Give back, exactly as written, the lines of the listing from the top through the line holding "[Visit 3G Cardio on Pinterest] (107, 35)", and nothing more. Exclude pictures.

[Start of section]

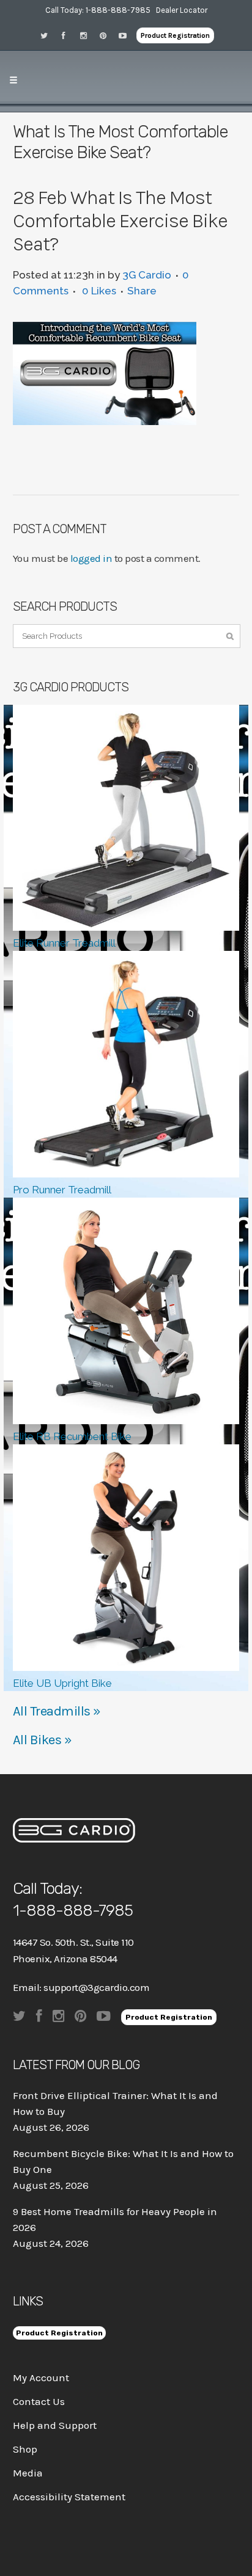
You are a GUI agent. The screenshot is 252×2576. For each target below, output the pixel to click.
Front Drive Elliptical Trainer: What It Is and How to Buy (115, 2103)
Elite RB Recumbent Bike (72, 1436)
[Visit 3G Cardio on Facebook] (68, 35)
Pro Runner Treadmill (62, 1190)
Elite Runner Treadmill (64, 943)
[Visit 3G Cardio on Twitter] (48, 35)
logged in (91, 558)
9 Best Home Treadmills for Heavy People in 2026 (115, 2219)
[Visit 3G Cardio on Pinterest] (107, 35)
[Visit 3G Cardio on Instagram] (87, 35)
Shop (25, 2449)
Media (28, 2473)
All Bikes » (42, 1740)
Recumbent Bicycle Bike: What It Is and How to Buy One (123, 2161)
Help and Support (55, 2425)
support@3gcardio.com (96, 1987)
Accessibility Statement (69, 2496)
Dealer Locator (181, 10)
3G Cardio (146, 275)
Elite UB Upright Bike (62, 1683)
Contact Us (39, 2401)
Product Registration (175, 35)
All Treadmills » (57, 1711)
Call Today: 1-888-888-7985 (97, 10)
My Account (41, 2377)
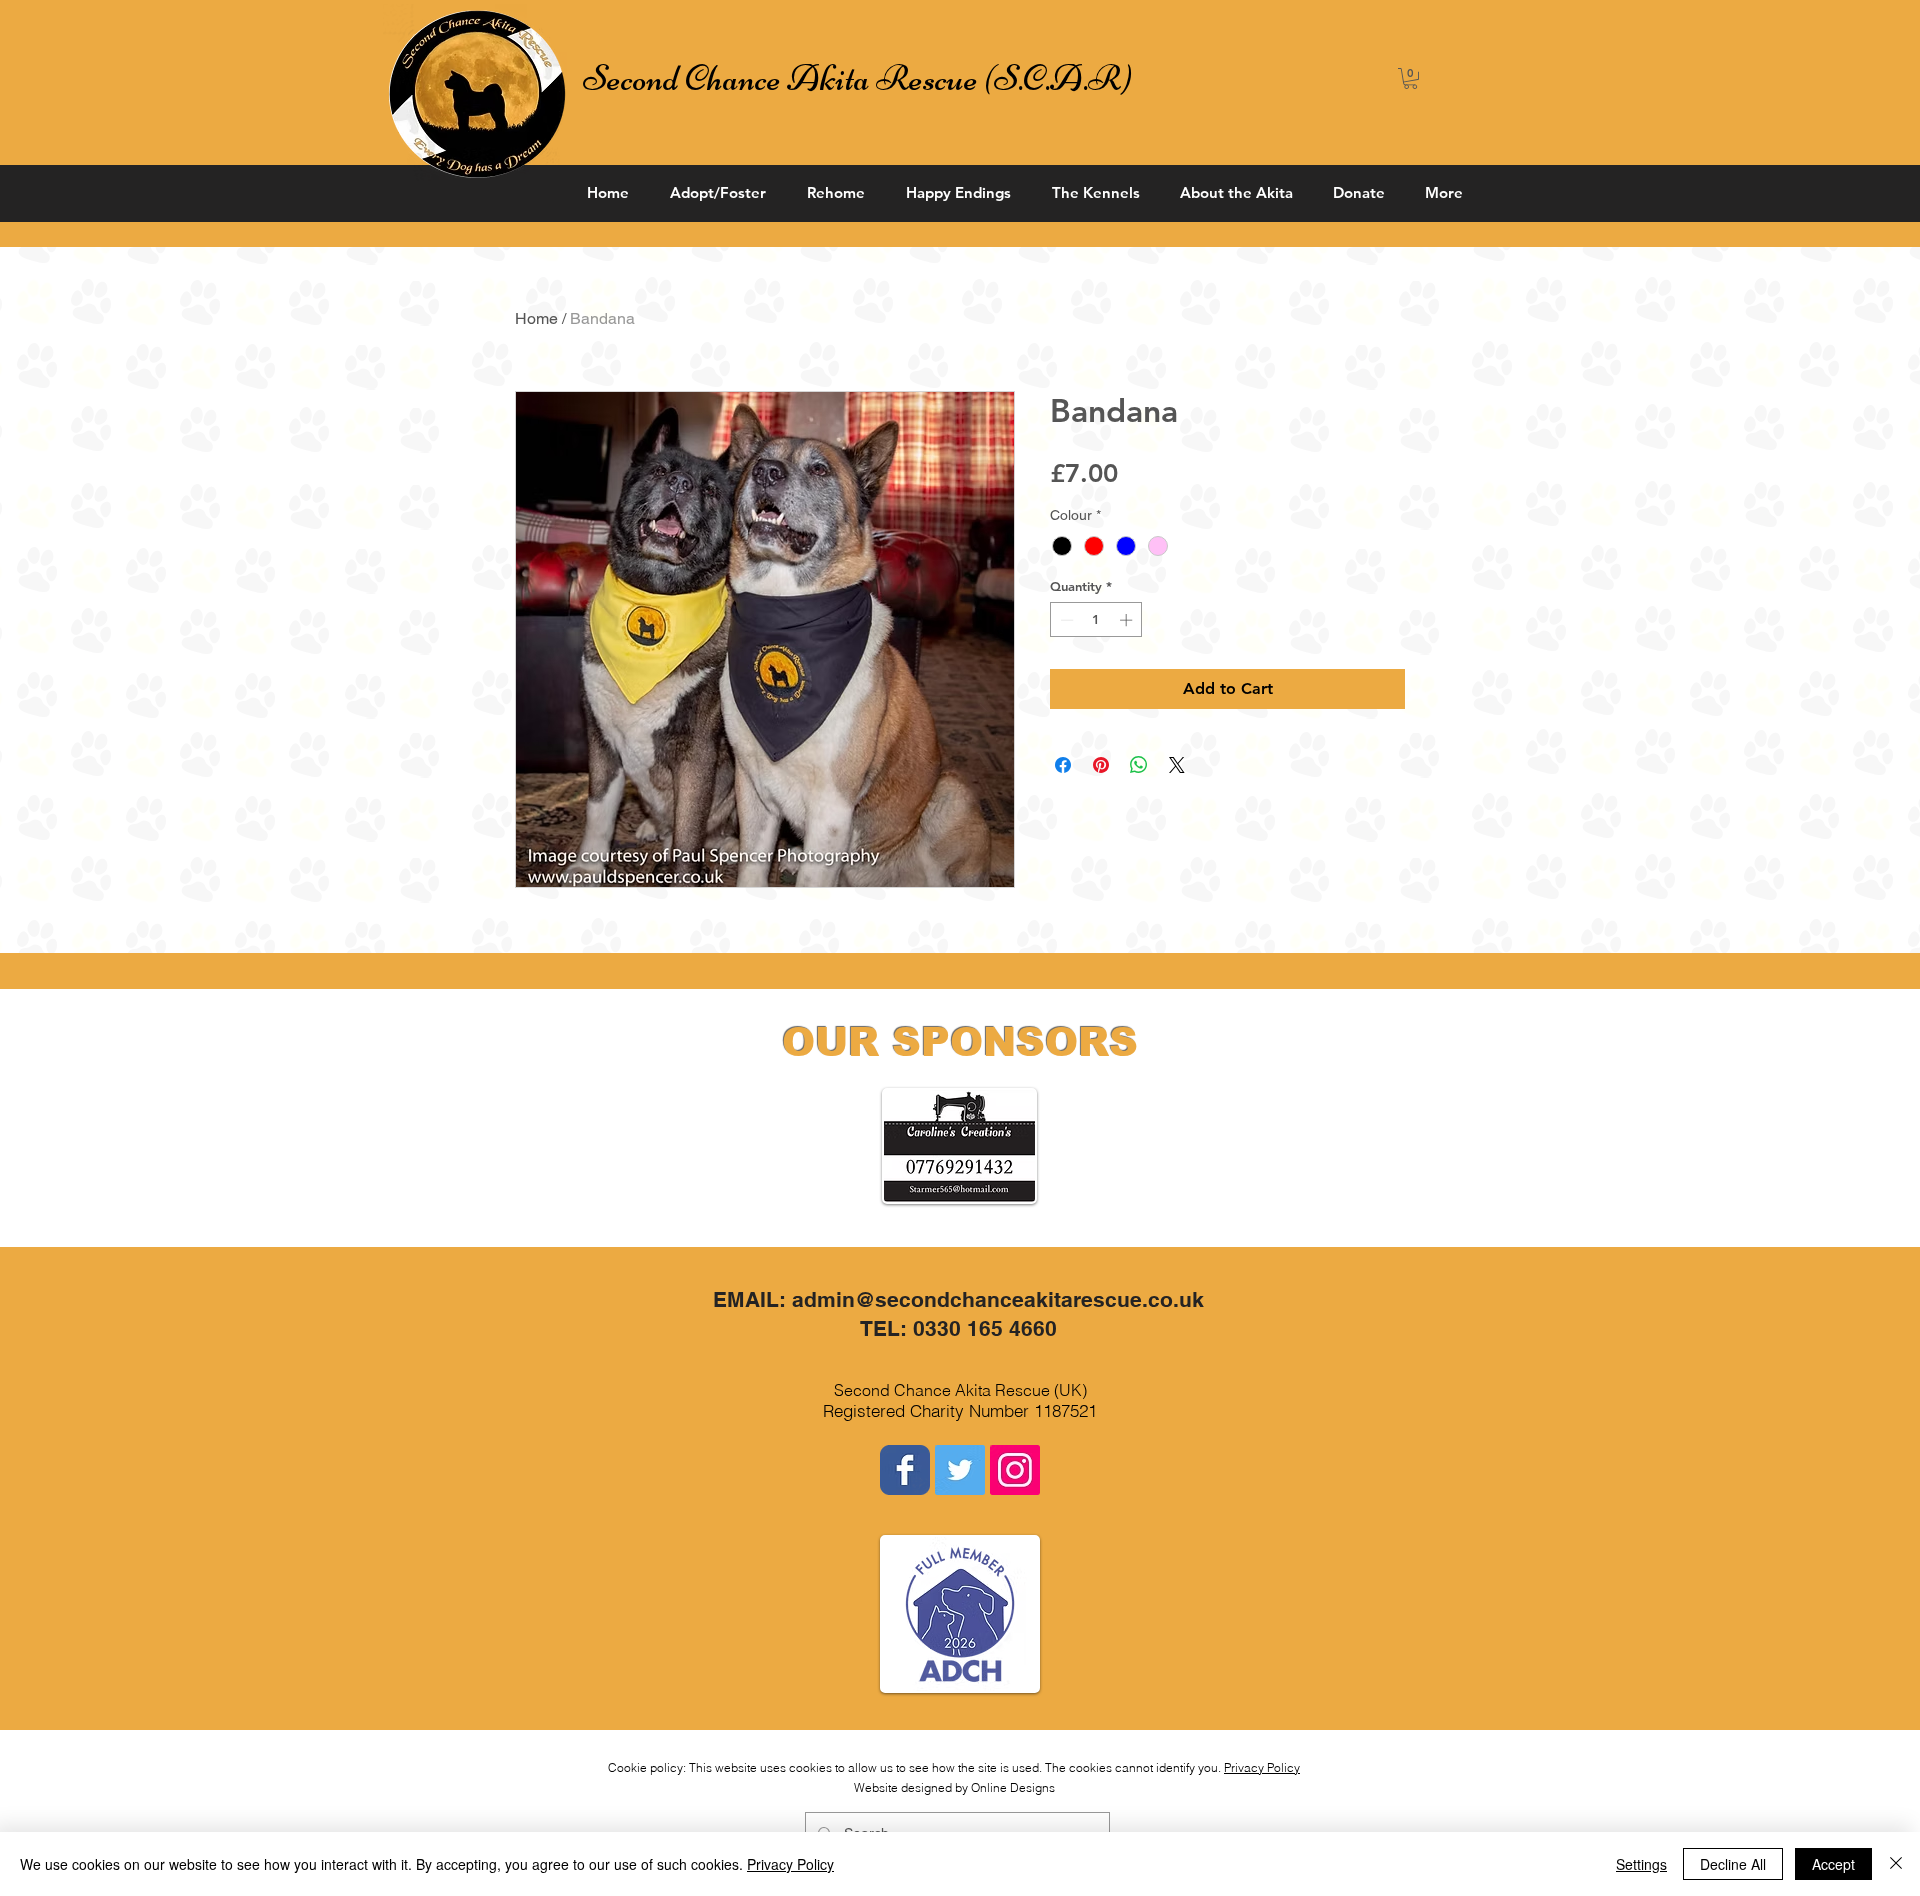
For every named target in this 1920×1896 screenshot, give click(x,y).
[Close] (1896, 1864)
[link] (1410, 78)
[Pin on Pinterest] (1101, 765)
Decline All (1733, 1864)
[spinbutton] (1096, 620)
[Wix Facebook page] (905, 1470)
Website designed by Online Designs (954, 1787)
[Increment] (1128, 620)
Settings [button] (1641, 1864)
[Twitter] (960, 1470)
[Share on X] (1177, 765)
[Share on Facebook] (1063, 765)
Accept (1833, 1864)
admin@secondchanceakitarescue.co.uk (998, 1299)
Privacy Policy (1262, 1767)
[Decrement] (1065, 620)
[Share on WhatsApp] (1139, 765)
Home (536, 318)
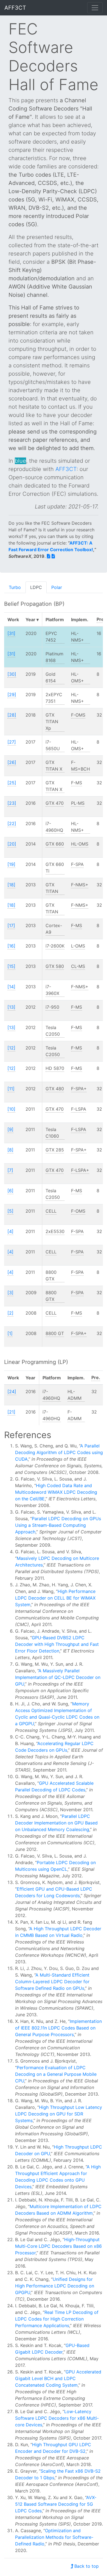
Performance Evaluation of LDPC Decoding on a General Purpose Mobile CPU (56, 2074)
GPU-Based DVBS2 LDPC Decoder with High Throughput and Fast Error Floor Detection (57, 1644)
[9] (10, 1129)
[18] (11, 884)
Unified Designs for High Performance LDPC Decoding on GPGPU (54, 2285)
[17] (11, 925)
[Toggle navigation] (95, 7)
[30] (11, 674)
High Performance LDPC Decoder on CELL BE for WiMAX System (55, 1598)
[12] (11, 1048)
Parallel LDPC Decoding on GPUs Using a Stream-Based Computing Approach (58, 1525)
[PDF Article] (48, 556)
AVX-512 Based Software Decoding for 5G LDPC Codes (55, 2504)
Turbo (15, 587)
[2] (10, 1313)
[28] (11, 715)
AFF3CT (15, 7)
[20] (11, 844)
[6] (10, 1190)
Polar (56, 587)
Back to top (86, 2566)
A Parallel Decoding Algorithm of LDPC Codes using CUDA (59, 1452)
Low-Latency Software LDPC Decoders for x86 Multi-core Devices (57, 2418)
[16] (11, 946)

[End of section]

- [RESPONSE FOR THIS EXERCISE]:
You are a GUI agent. The screenshot is 252×2576. For each target below, output the pixel to click.
Front Drive Elliptical Trainer: What It Is and How to Buy (115, 2103)
Elite RB Recumbent Bike (72, 1436)
[Visit 3G Cardio on Facebook] (68, 35)
Pro Runner Treadmill (62, 1190)
Elite Runner Treadmill (64, 943)
[Visit 3G Cardio on Twitter] (48, 35)
logged in (91, 558)
9 Best Home Treadmills for Heavy People in 2026 (115, 2219)
[Visit 3G Cardio on Pinterest] (107, 35)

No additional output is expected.